• PASSAGE TO READ:
------------------------------------------------------------
A relaxing walk along the scenic Chinook Parkway in Swift Current will provide families with an opportunity to learn more about various plants that have invaded the watershed.
The Swift Current Creek Watershed Stewards (SCCWS) is hosting an outdoor event on Aug. 10 about invasive weeds that will include presentations and a walking identification tour.
This will be the first time that SCCWS is presenting such an educational event for the public. SCCWS Executive Director Kevin Steinley said their goal during the past few years was to educate producers, landowners and land managers about invasive weed management.
An invasive pest workshop for these interest groups was scheduled to take place in March, but it was cancelled due to the COVID-19 pandemic.
“So then we thought about ways to educate urban residents, especially those in Swift Current, about invasive weeds and identification and things of that nature, because there is a significant amount of invasive weed species in and along the creek in Swift Current,” he explained. “The other thing was just to try and provide an activity that families can do together during the summer when there's not as many other events going on.”
------------------------------------------------------------
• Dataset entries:
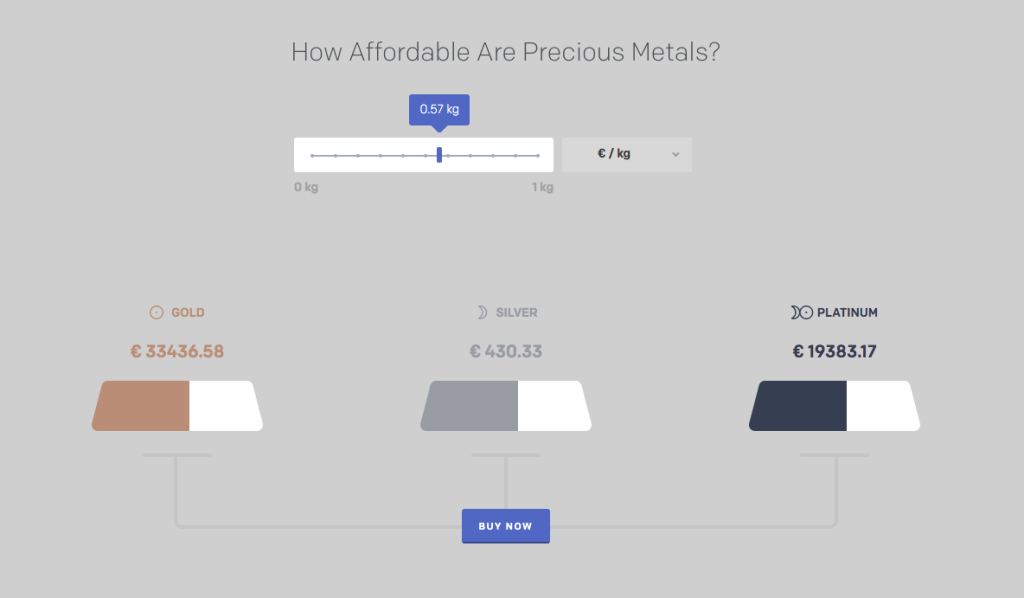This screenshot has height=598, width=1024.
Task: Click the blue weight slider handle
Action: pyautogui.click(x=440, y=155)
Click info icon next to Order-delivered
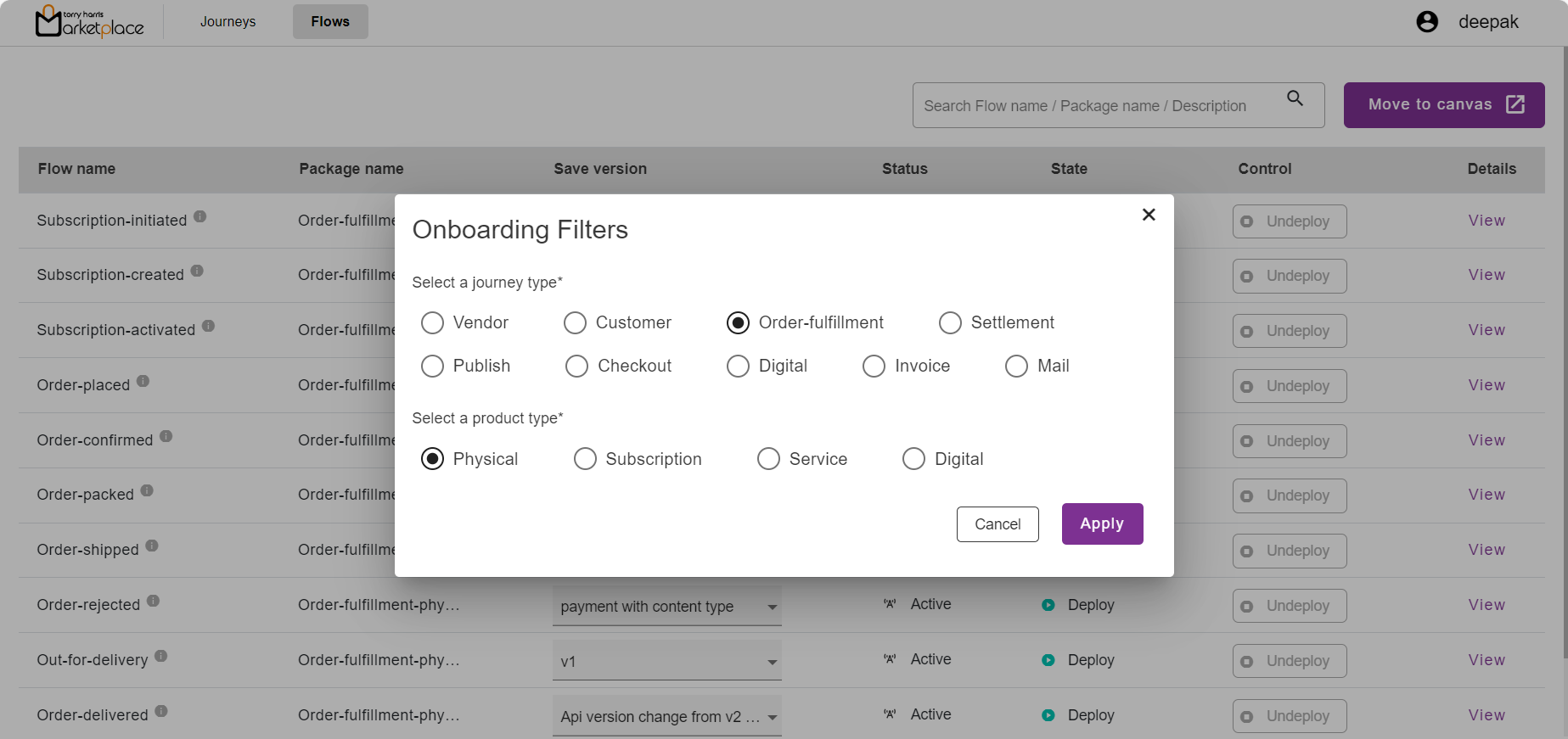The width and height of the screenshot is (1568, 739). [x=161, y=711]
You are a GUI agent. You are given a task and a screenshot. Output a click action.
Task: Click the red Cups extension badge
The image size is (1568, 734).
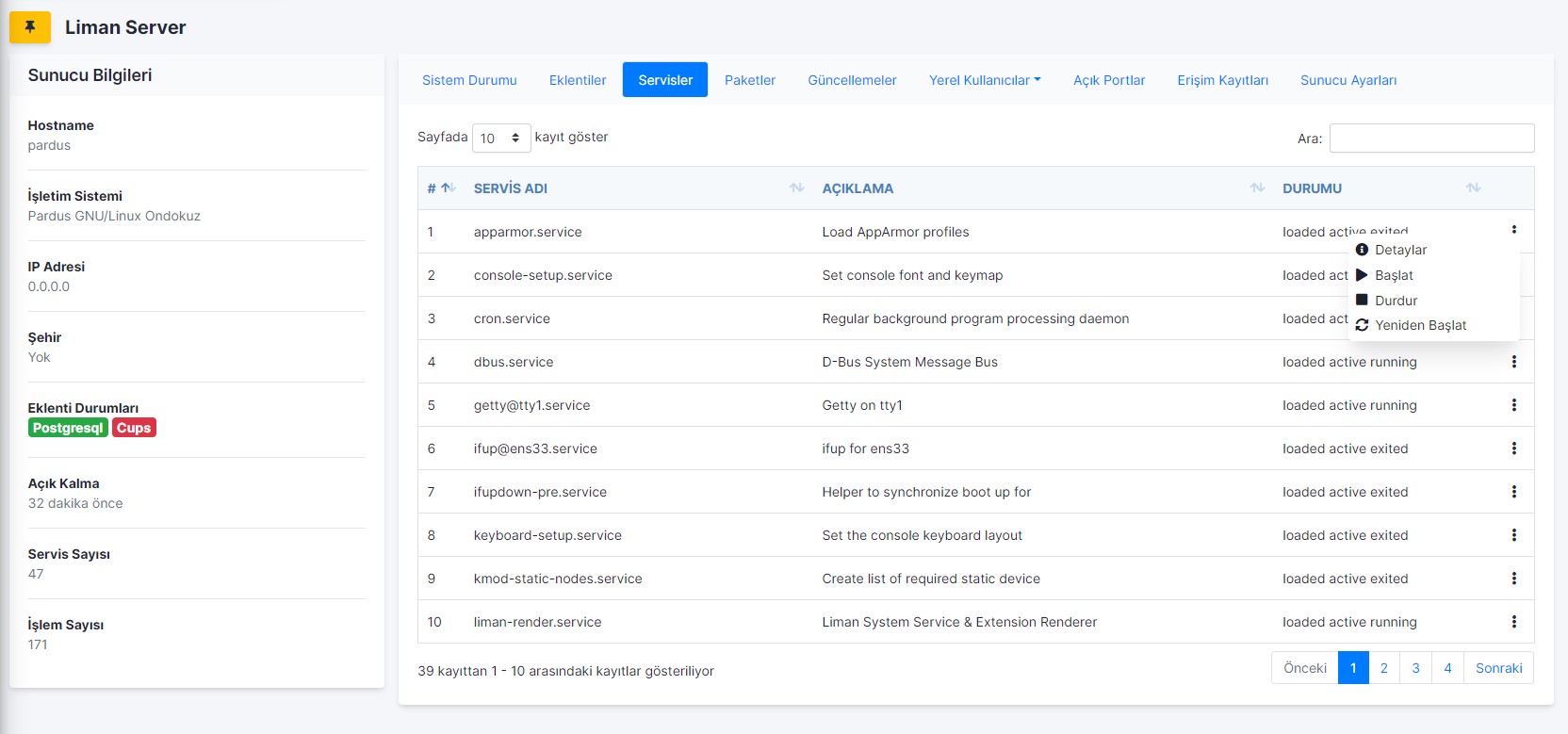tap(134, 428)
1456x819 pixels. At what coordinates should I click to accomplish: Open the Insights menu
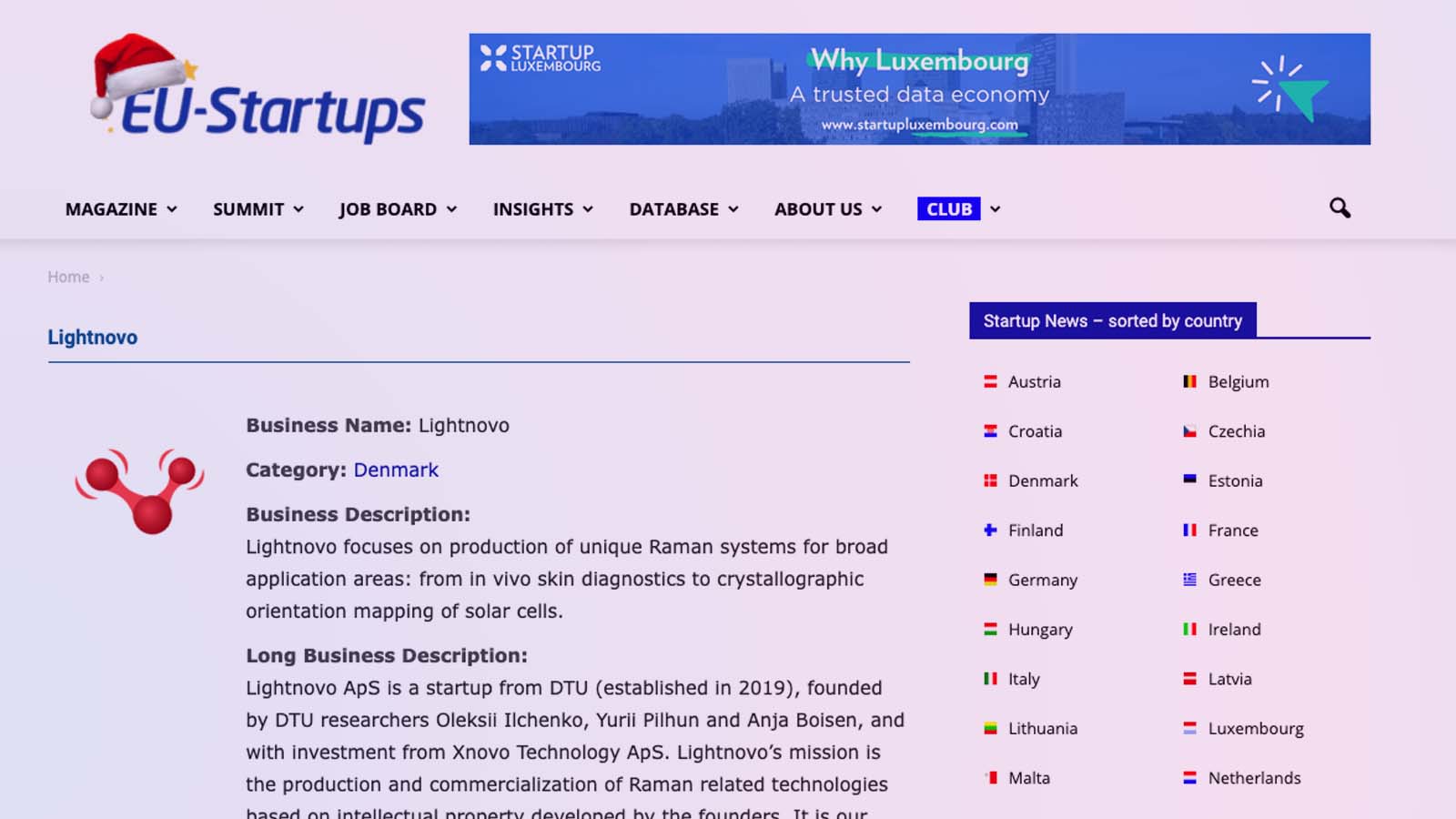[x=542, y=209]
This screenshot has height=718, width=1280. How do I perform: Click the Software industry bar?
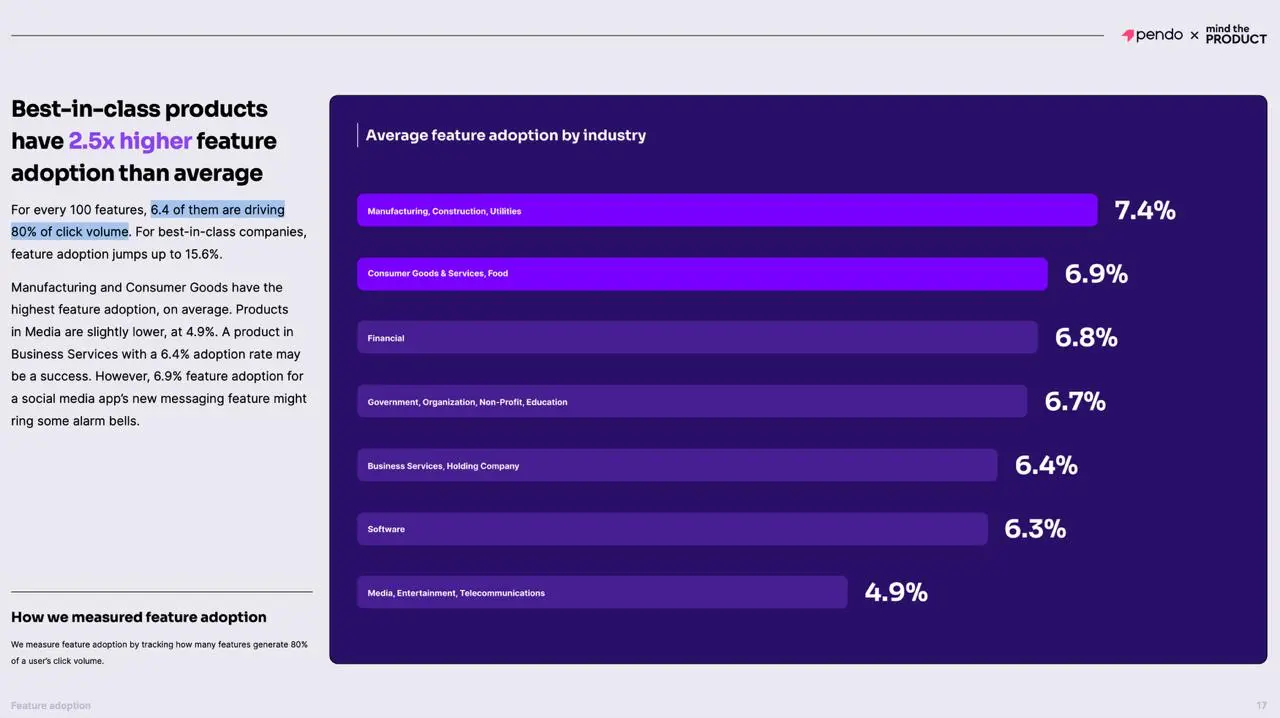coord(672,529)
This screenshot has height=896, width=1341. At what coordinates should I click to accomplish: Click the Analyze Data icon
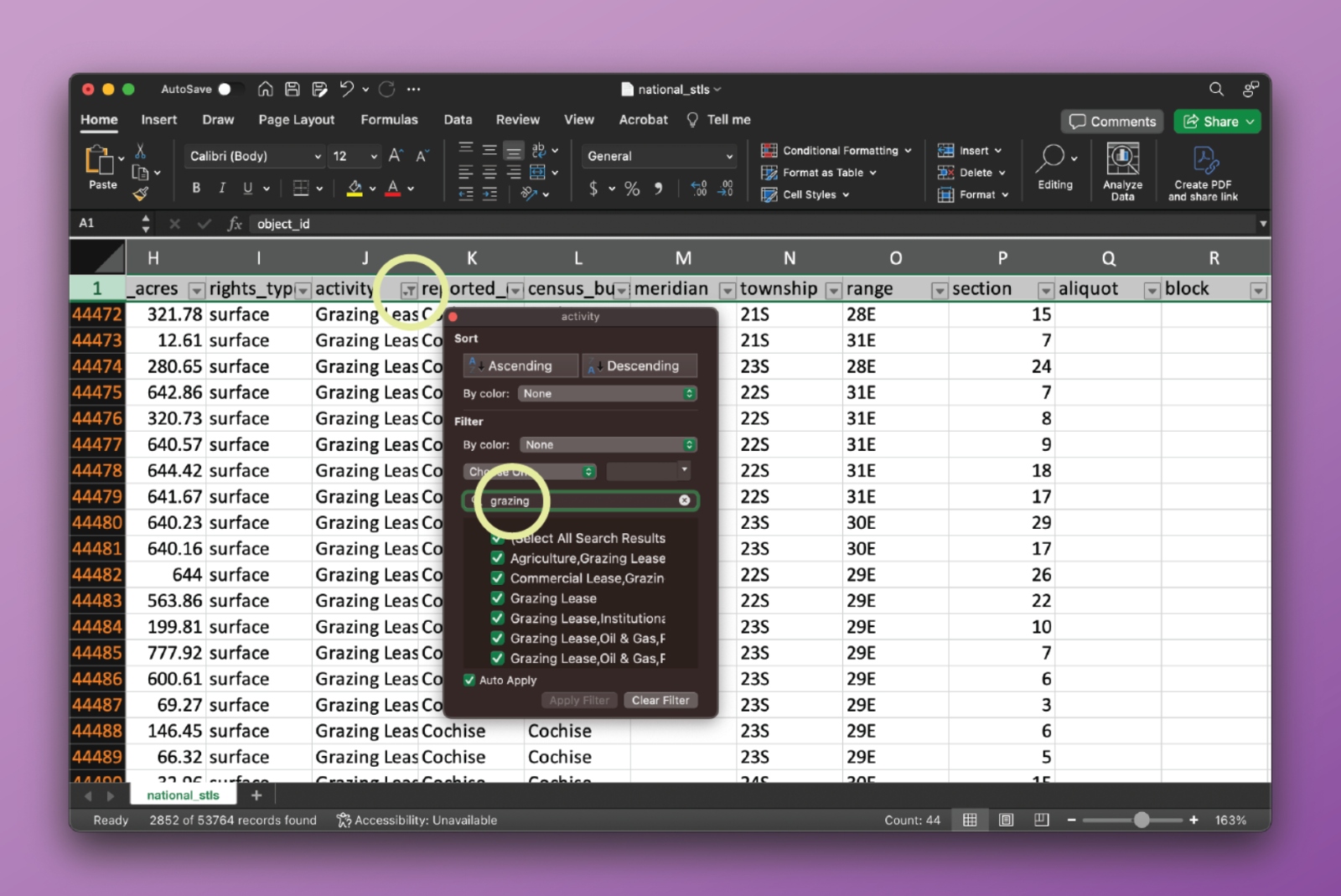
------------------------------------------------------------
• LIST OF TASKS:
1 - Quote the invasive weeds article from "A relaxing walk" to "invaded the watershed.".
2 - Name each group that the invasive weeds article says SCCWS has sought to educate about invasive weed management in past years.
3 - Proceed with the invasive weeds article, picking up after its final sentence.
The data have no connection to the invasive weeds article.

• PER-TASK ANSWERS:
1 -
A relaxing walk along the scenic Chinook Parkway in Swift Current will provide families with an opportunity to learn more about various plants that have invaded the watershed.

2 - Producers, landowners and land managers.

3 -
This outdoor event will be an opportunity for SCCWS to connect with a different group of people and to highlight the invasive weeds that people will then be able to identify when they walk along the pathway.
“I think especially along the Chinook Parkway along the creek, a lot of people are on it and maybe on it almost every day,” he said. “So if they see something that shouldn't be there, this will help them to identify what it is. Is it an invasive species, should we report it, and then it can go to the experts for eradication.”
According to Steinley the presence of invasive weeds in the Swift Current Creek watershed is a concern.
“There are several different invasive weeds that we found, things such as dame’s rocket, field bindweed, common burdock, and others,” he said. “They alter the ecology of the creek bank and can undermine the stability of the creek bank, which in the city and along the Parkway could have bad effects. We've seen some cases where downpours caused some slumping issues along the bank, because they tend to be more shallow rooted species and don't provide the same sort of protection to the bank as the native species.”
The type of invasive weeds along the creek in the city will be similar to those found on the banks of the creek in the rural area.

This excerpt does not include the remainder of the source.